Excerpted passage:

Guard chaplains reflect on Floyd protests, lessons learned

Guard chaplains reflect on Floyd protests, lessons learned

 

Reflecting on a polarized nation in the throes of a bitterly fought election, Stephanie Christoffels started the communal prayer at a fall training of her fellow Minnesota National Guard chaplains by reminding them of Christianity’s two greatest commandments: to love God and neighbor.

“It’s difficult to love our neighbors … to go on Facebook and see what they’re posting,” the Lutheran pastor and only female chaplain in the Minnesota Guard told the faith leaders in military fatigues, each with the cross insignia of a Christian chaplain and many with badges for service in combat zones. “It’s hard to love people that hate us.”

National Guard troops were deployed during this summer’s widespread unrest over racial injustice following George Floyd’s death in police custody in Minneapolis, and again this fall in the city as a surge in violent crime collided with heated debate over law enforcement and race.

Now the chaplains say they’re working on two main lessons learned from those tumultuous times: Building bridges within tense communities and bringing faith-grounded calm and comfort to the front lines whenever they may be mobilized again — possibly as soon as next March, when the officers charged in Floyd’s killing go on trial.

“The work isn’t done,” said Buddy Winn, the state chaplain and a Pentecostal pastor in the Twin Cities. “It’s about relationships … to establish some trust, to de-escalate threats. To people of faith I say, ‘pray hard.’”

The role of Christian, Jewish, Muslim, Buddhist and Hindu faith leaders who serve as National Guard chaplains nationwide has grown more crucial, and more challenging, as thousands of soldiers and airmen, most of them in their 20s, find themselves mobilized not only for natural disasters and overseas conflicts but also domestic unrest.

When the protests erupted in Twin Cities neighborhoods following Floyd’s death, Minnesota’s governor authorized the state National Guard to fully activate for its largest domestic deployment in history.

Sam Houston, a Baptist pastor and the Minnesota National Guard’s only Black chaplain, said he saw protesters taunting some African American guard members — and heard soldiers agonize about wishing they could stand with demonstrators.

“You’re providing the opportunity for people to protest peacefully for you,” Houston advised them, adding that their role in serving was to ensure a safe environment.

“It’s only the people who were trying to break the law,” he said, “that needed to be concerned about the guard.”

Raised in an Army family, Houston plans to spend even more time on the front lines if activated again, “taking care of the soldiers and just praying for discernment, for what to do and what not to do … because as our commander put it, the only thing standing between a good day and a bad day is literally 6 pounds of pressure on the trigger.”

Actions to take:
1) Transcribe the part of the Guard chaplains article from "When the protests" to "stand with demonstrators.".
2) Render this sentence from the Guard chaplains article in Spanish: "When the protests erupted in Twin Cities neighborhoods following Floyd’s death, Minnesota’s governor authorized the state National Guard to fully activate for its largest domestic deployment in history."
Rely only on the article above about Guard chaplains.

(Stored records)
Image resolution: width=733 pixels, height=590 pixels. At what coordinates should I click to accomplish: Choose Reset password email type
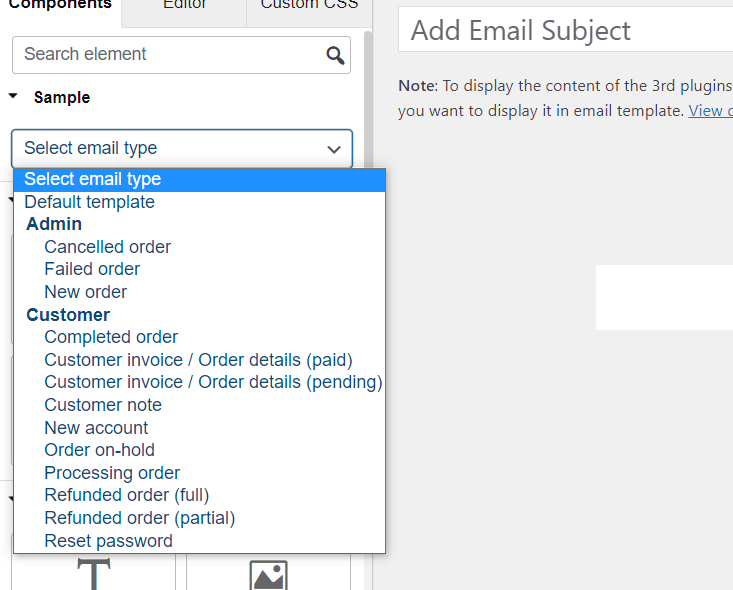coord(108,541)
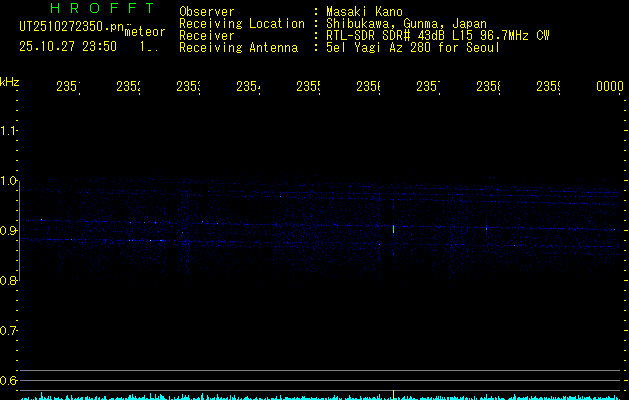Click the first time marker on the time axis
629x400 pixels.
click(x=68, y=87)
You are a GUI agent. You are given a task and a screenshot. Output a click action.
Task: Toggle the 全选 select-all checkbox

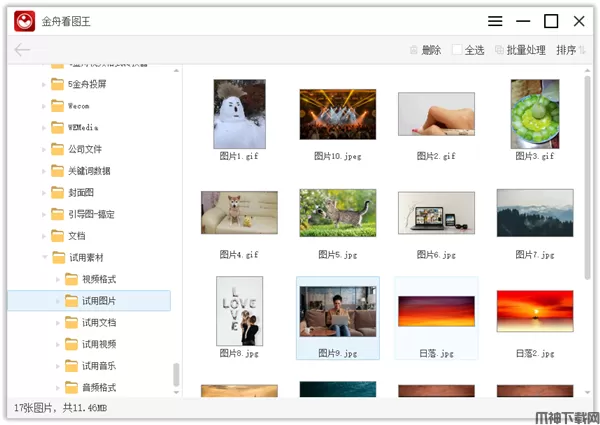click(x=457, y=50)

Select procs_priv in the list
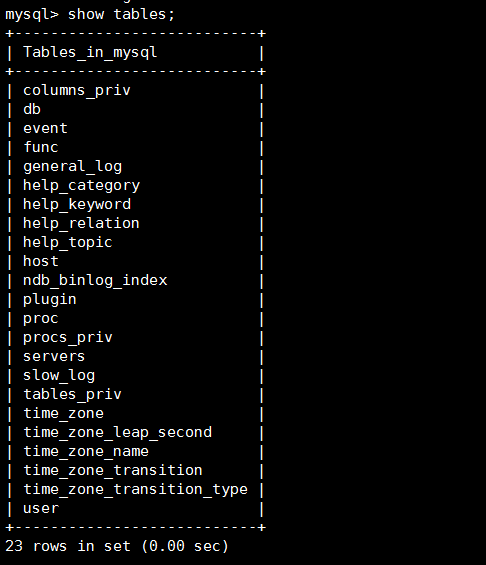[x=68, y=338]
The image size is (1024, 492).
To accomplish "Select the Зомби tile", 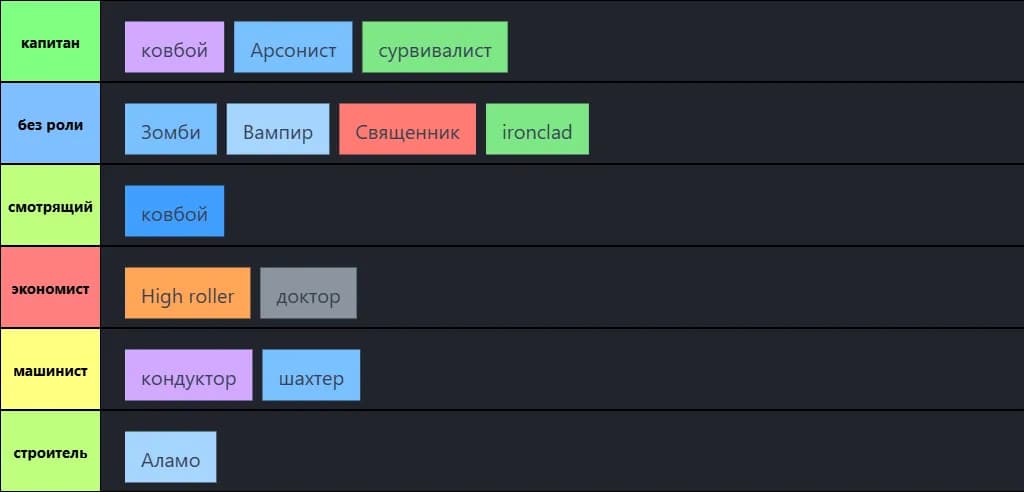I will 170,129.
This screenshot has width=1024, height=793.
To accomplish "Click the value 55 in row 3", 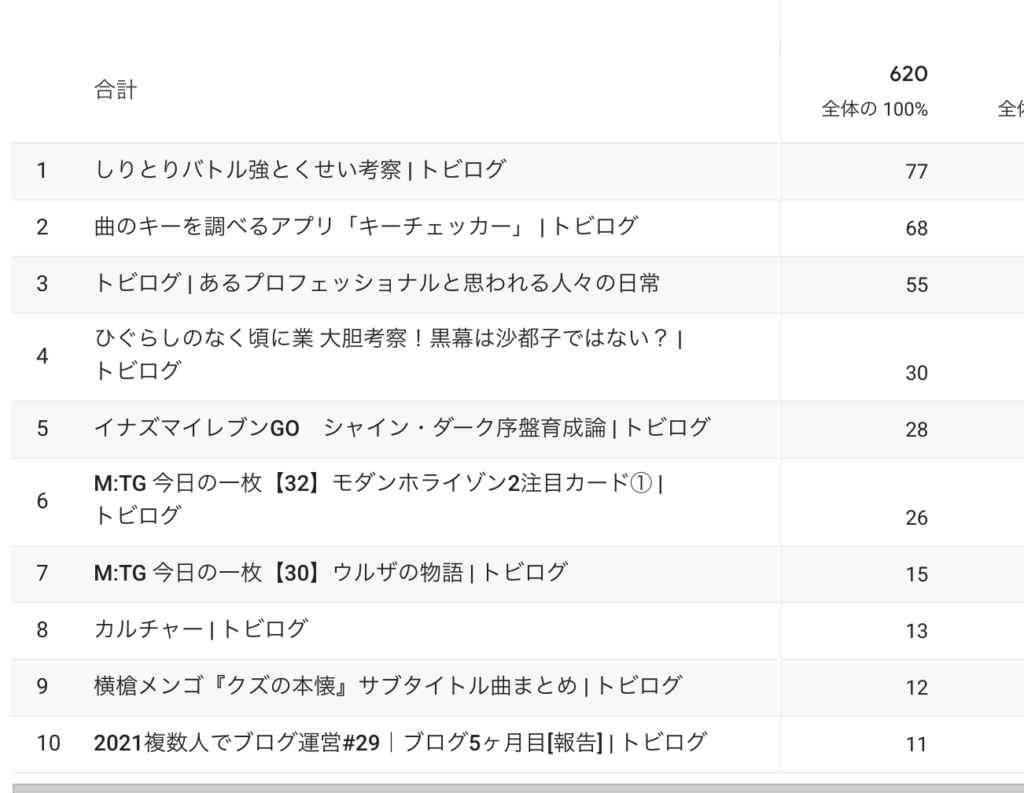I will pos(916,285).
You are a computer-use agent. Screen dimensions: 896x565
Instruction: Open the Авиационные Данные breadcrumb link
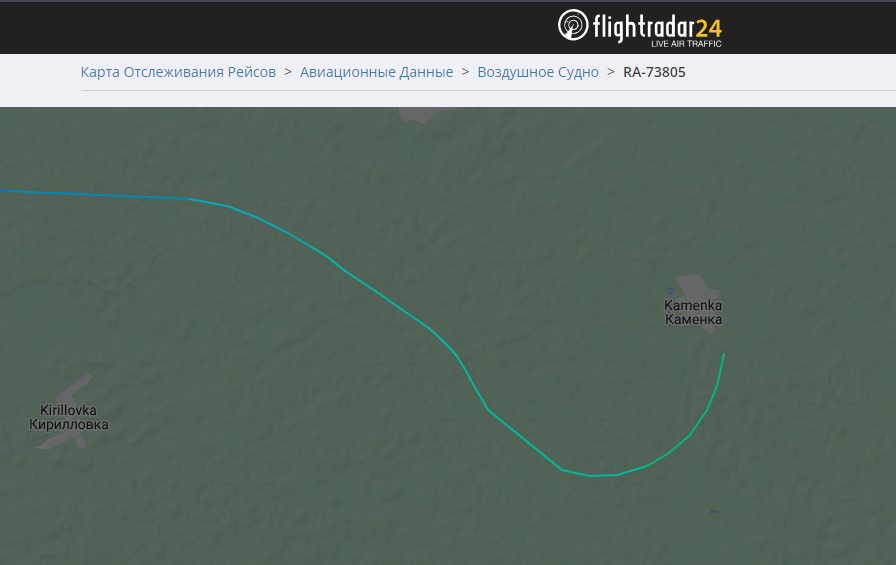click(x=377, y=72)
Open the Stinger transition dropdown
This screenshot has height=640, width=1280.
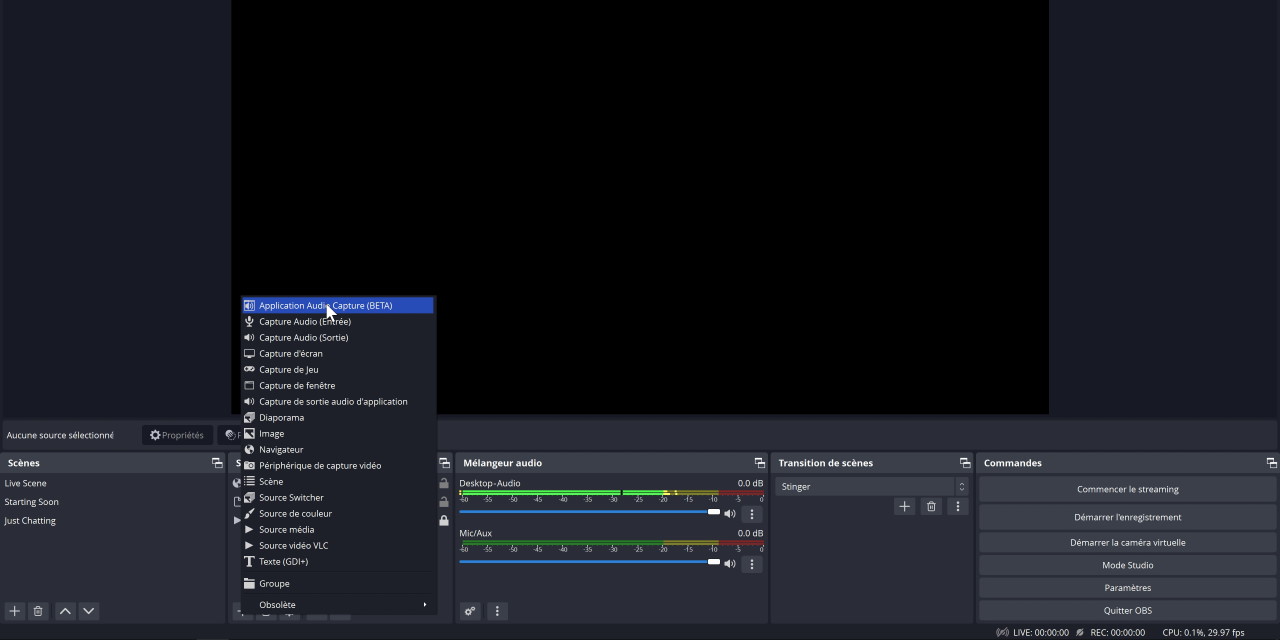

Answers provided:
1)
When the protests erupted in Twin Cities neighborhoods following Floyd’s death, Minnesota’s governor authorized the state National Guard to fully activate for its largest domestic deployment in history.

Sam Houston, a Baptist pastor and the Minnesota National Guard’s only Black chaplain, said he saw protesters taunting some African American guard members — and heard soldiers agonize about wishing they could stand with demonstrators.

2) Cuando estallaron las protestas en los barrios de las Ciudades Gemelas tras la muerte de Floyd, el gobernador de Minnesota autorizó a la Guardia Nacional del estado a activarse por completo para su mayor despliegue en territorio nacional de la historia.